Text:
◇ ◇ ◇ ◇ ◇ ◇ ◇

Tag Archives: fears

Feeling submissive

M posed an interesting question to me earlier: “How do you feel when I make you feel kitteny [submissive]? What really gets you there? What doesn’t work?”

Feeling submissive…how do I describe it? It’s knowing that M is completely in charge but that I’m safe at the same time and he wouldn’t do anything to hurt me. It’s knowing I’ve lost control but being okay with it and accepting it. It’s being content about the fact that M can do anything he wishes to my body and knowing I can’t make any decisions about what happens to me. It’s that feeling I get when I know M is about to push my limits but not wanting to stop him and trusting that he’ll take care of me and bring me out the other side, whole and healthy.

That’s what it’s about for me. I think Jake from Leather Cuffs and Silken Bonds says it very well in his article here.

And what really gets me there? M being insistent and consistent in what he wants from me. He doesn’t have to be forceful physically at all: just very firm in what he wants from me and not backing down if I voice a minor objection. Obviously if I’m objecting massively to something because I know it’ll hurt me or have a negative impact on an aspect of our real lives then he does listen and take into account what I’m saying.

Of course, it is always fun to be physically dominated too…cue M actually using his strength against me and me “struggling” against him. It’s not fair when I’m almost a foot shorter than M, who is also a rugby player….hmph. *pout* but that’s the fun of it I guess. Knowing that he can overpower me so easily and that any progress I do make in getting away is probably him humouring me before he catches me and makes me pay…*shiver*

And again, it’s about pushing my limits and having to trust that he’ll take care of me afterwards and bring me through it whole. I feel most vulnerable whenever I work through things with M that frighten me due to some baggage from my past. And it does scare me sometimes, but it helps when M is gently insistent and talks me through it, reminding me that it is him who is there and not anyone else. I’m most content when I stop fighting M and stop fearing whatever limit it is we’re working on. And then, when I feel the pride he has for me when I do that…it’s just amazing.

So what doesn’t work to make me feel submissive? I guess it’s the opposite of stuff that does work. If M isn’t consistent in what he wants from me, then I get confused and frustrated. Definitely not a good thing for making me feel kitteny. Or if he isn’t insistent with his orders. It makes me feel like he can’t follow through with his intentions and so I lose respect.

Also, one very important factor for me is that I have to feel loved and safe when all is said and done. Without it, I start doubting myself and my worth to M as a submissive. And then it’s just a downwards spiral from there. I have to know that after everything that’s happened, after everything that’s been said in a play session, he still loves me for who I am and that he cares about me.

D/s is about feeling the connection between myself and M, and rejoicing in it. It makes me feel alive. It’s aobut the two of us – nothing more, nothing less. As it should be.

2 Comments

Filed under Uncategorized

Reflections on the year…

Firstly, I am sososososo sorry I haven’t blogged! I did warn you guys though…but M feels that an apology is in order for not keeping you guys updated on things. So, I am very sorry. When M learnt that I hadn’t blogged for over two weeks, he wasn’t exactly pleased. As a consequence, my butt cheeks were rather stingy this morning… And now, that same arse is currently being filled with my butt plug. Oh M does like to torture me…He knows I’ll find it difficult to work now. Clever, very clever…

So, Friday was mine and M’s one year anniversary with each other. We went out for a lovely meal in the evening. He got me a charm for my bracelet/collar – it was a little silver cat! I love it so much. I got him a DVD he wanted, a book and some homemade chocolate truffles. There was a little domination as well as lots of cuddling and snuggling in bed afterwards.

◇ ◇ ◇ ◇ ◇ ◇ ◇

Information supplied:
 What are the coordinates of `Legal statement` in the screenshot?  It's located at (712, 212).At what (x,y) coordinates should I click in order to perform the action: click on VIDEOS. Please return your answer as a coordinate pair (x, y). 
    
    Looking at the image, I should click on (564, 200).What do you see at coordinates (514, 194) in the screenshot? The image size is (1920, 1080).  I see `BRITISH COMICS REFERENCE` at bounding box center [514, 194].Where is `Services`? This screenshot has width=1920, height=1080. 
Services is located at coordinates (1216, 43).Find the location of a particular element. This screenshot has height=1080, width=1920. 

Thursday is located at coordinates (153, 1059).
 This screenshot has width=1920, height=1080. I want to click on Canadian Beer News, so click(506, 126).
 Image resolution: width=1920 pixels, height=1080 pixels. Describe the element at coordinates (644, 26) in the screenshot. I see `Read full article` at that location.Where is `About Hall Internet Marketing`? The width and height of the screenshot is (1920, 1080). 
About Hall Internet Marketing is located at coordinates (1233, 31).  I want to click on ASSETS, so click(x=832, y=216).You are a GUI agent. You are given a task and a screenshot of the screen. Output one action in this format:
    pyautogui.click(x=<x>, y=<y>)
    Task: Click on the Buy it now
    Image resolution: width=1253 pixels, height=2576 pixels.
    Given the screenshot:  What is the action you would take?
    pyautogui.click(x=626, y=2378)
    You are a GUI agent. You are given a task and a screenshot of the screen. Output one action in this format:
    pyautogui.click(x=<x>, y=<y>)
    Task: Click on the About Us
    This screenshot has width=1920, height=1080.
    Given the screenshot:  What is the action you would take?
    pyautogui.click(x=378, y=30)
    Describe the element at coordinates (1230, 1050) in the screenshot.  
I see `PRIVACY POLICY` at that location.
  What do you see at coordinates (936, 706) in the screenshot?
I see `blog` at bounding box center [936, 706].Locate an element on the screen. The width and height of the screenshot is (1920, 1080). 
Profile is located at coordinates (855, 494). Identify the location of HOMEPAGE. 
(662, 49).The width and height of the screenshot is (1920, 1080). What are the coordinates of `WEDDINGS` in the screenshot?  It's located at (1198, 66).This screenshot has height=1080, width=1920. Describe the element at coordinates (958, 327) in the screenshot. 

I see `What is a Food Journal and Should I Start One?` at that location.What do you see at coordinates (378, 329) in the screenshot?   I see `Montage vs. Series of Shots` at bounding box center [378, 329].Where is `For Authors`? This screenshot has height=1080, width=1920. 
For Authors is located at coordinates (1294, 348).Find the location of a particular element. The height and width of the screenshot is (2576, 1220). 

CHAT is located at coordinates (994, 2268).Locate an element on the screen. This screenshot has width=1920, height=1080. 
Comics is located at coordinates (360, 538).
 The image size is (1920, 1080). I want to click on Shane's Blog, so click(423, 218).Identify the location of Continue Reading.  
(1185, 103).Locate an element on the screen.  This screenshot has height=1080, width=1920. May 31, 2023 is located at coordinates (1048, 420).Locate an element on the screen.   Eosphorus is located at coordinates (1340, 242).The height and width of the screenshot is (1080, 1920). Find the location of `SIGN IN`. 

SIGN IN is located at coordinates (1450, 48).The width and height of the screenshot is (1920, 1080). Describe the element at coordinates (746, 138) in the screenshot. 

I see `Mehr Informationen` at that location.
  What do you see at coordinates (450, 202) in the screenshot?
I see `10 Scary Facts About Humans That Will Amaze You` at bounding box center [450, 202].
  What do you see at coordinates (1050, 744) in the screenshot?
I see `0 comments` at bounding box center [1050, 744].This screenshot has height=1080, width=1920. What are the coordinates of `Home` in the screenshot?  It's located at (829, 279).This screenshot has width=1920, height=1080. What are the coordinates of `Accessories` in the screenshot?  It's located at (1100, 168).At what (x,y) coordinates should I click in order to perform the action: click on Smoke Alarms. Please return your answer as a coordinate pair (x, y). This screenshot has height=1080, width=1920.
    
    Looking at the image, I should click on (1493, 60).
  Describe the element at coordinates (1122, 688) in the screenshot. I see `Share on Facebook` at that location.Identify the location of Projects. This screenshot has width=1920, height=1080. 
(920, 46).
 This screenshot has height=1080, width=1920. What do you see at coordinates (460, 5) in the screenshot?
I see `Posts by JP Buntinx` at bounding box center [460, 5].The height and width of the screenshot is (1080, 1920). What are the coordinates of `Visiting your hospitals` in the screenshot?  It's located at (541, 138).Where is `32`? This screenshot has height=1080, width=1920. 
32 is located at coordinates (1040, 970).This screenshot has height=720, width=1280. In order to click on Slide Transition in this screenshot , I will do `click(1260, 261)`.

◇ ◇ ◇ ◇ ◇ ◇ ◇

What the exercise asks: Pick up the blog text about the relationship with M after its last sentence and continue it.

Task response:
Recently, I have felt that M is really growing into his role as my Dominant – he has been expecting more of me as a submissive and hasn’t really needed much prompting lately. It’s allowed me to relax a lot more as a submissive I think. I don’t mind teaching M about things he isn’t sure about or doesn’t know much about but it’s nice to really let him take the lead. The change from a completely vanilla boyfriend to being a Dominant in the bedroom has suited M I think. He definitely enjoys his time dominating me anyway :p

It’s been an interesting year with M. I can barely remember our initial conversations about BDSM when I first told him that I am a submissive. I do remember trying to explain exactly what that meant, but you can never really quite capture what it means, what it feels like, in words can you? And M didn’t understand much in the beginning. But I am incredibly glad that he was open to trying new things and accepted me wholeheartedly. In fact, it is he who has to remind me now that he loves me for all of who I am, whenever I get embarrassed about my reactions to him calling me slut and whore, and whispering those naughty, dark fantasies in my ear whilst he fucks me hard…

I love it when he uses me roughly, or when he is insistent with his commands even if I am a little reluctant to submit because I’m tired or I’m not in the mood…I always seem to end up enjoying it and asking for more…and I know I am always safe with him, so I know he won’t push me too far if I’m really not up to it.

I’ve also gotten past a lot of my fears [from last year (see note at bottom)] with M…I no longer flinch away from him if he makes sudden movements – obviously, I do still get startled like any other person, but it’s no longer disproportionate to the action. I no longer flinch when he calls me “slut” – I am his kitten, his submissive, and his only. I no longer flinch at the belt – in fact, in the last two weeks, I’ve asked him to whip me with it on several occasions. I no longer panic when M backs me into a cornerĀ  – I feel secure in an odd way.

However, there is still one thing which I haven’t quite gotten over. I’m still a little shaky when M takes me hard doggy-style. It just doesn’t feel intimate and I guess that’s part of the problem. I want to work on it with M and get over it, but I’m not too sure where to start…perhaps M will have some ideas…

I am incredibly happy to be with M and hope that we have many many more happy anniversaries to come. In eight months time, M and I will become a long-distance relationship due to the demands of our university course. I can’t say I like the idea but it was a conscious decision on our part. However, I know that we will be strong enough to cope with it. We will be supported by our friends I’m sure, and we’ll only be an hour away from each other so we’ll get to see each other often.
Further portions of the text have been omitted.